The acronym IOL in football refers to the position group of called the interior offensive line. An offensive line in football contains five players, the interior refers to the three middle positions of left guard , center, and right guard.
The acronym is often used on draft day when ranking guards and centers.
The interior offensive line plays a role in both pass protection and run blocking.
The interior offensive lineman will have to get in front of blitzing defenders in order to keep the pocket clean. If they allow pressure up the middle there is a good chance the quarterback is going to be sacked.
On running plays IOLs are expected to create holes in the offensive line for the ball carrier to run through. This is done by physically moving the defensive lineman out of the way in order to create a gap.
Once the gap is open the ball carrier will run through it towards the opponent’s end zone.
Oftentimes the positions of offensive guard (OG) and center are going to be included together due to their similarities.

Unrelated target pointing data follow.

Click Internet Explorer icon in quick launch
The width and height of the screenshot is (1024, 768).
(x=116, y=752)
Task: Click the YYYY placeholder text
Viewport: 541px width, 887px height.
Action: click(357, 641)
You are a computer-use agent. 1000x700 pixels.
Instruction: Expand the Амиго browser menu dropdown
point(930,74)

The two guard positions have virtually no difference between them aside from the side they line up on.
And after snapping the football the center plays a very similar role to the guards in pass protection and in run blocking.

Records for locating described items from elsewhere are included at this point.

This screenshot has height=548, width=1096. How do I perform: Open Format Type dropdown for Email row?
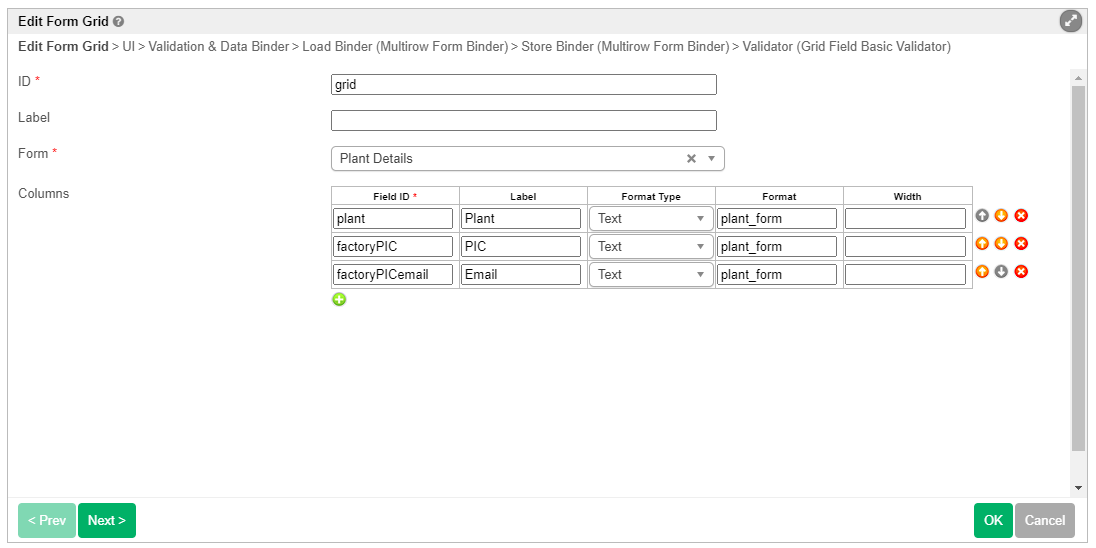point(651,274)
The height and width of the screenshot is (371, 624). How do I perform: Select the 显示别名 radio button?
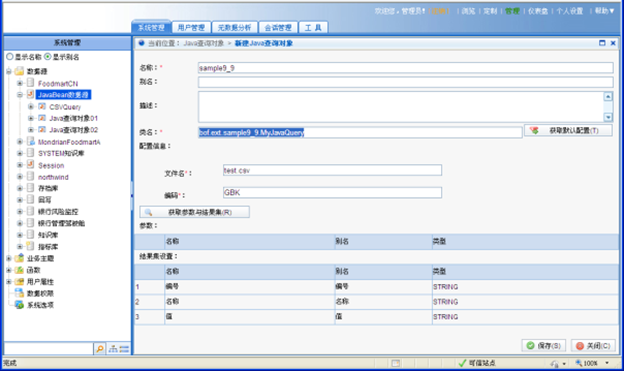point(48,57)
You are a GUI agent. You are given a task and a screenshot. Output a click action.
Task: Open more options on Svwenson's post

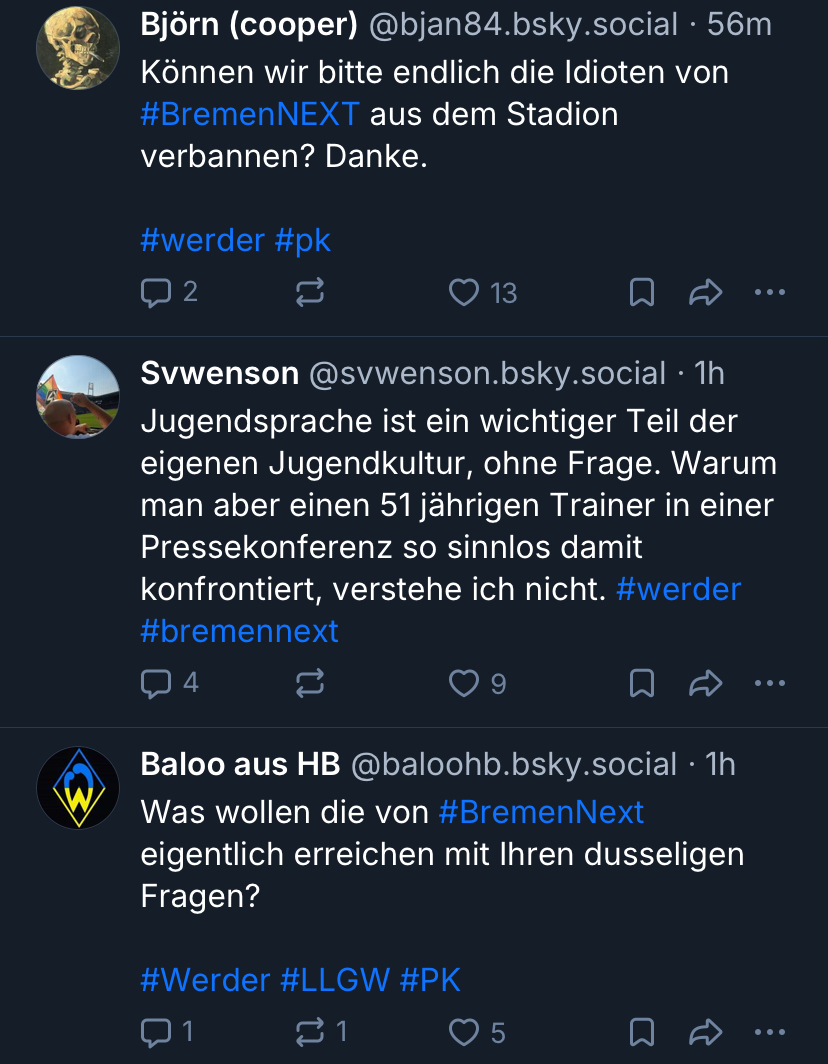[769, 683]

For this reason, these players are often considered interchangeable and are grouped together and referred to as the interior offensive line. When looking at prospects during the draft this term is often used as it encompasses players that could play any of the three positions.
Teams that are struggling with a lack of talent at left guard for example would look at all interior offensive lineman prospects in order to find a good player.
What Positions Makeup IOL?
Now you know that the acronym IOL stands for interior offensive line but what positions fit under this umbrella. Below we are going to break down each position that fits in the position grouping.
The center lines up right in the middle of the offensive line and is one of he positions that is included in the IOL. The center has the unique job of snapping the ball each down to start the play.
Once the ball is snapped the center will play like any other interior offensive lineman. In pass protection, they will be asked to block large defensive players such as defensive tackles.
Due to the size of the player sit is common that the IOL will double team defensive tackles on passing plays.
On rushing plays the center will again be facing off against the defensive tackle usually trying his best to push the defensive player backwards towards his own endzone.
The other two positions considered in the interior offensive line are the left guard and the right guard.
Unlike offensive tackle playing left or right guard does not change much in terms of responsibilities at the position.
Both guards will primarily block defensive tackles and blitzers on pass protection plays.
On rushing plays, these players will block defensive linemen as well as occasionally pulling from the formation and running downfield to block for the ball carrier.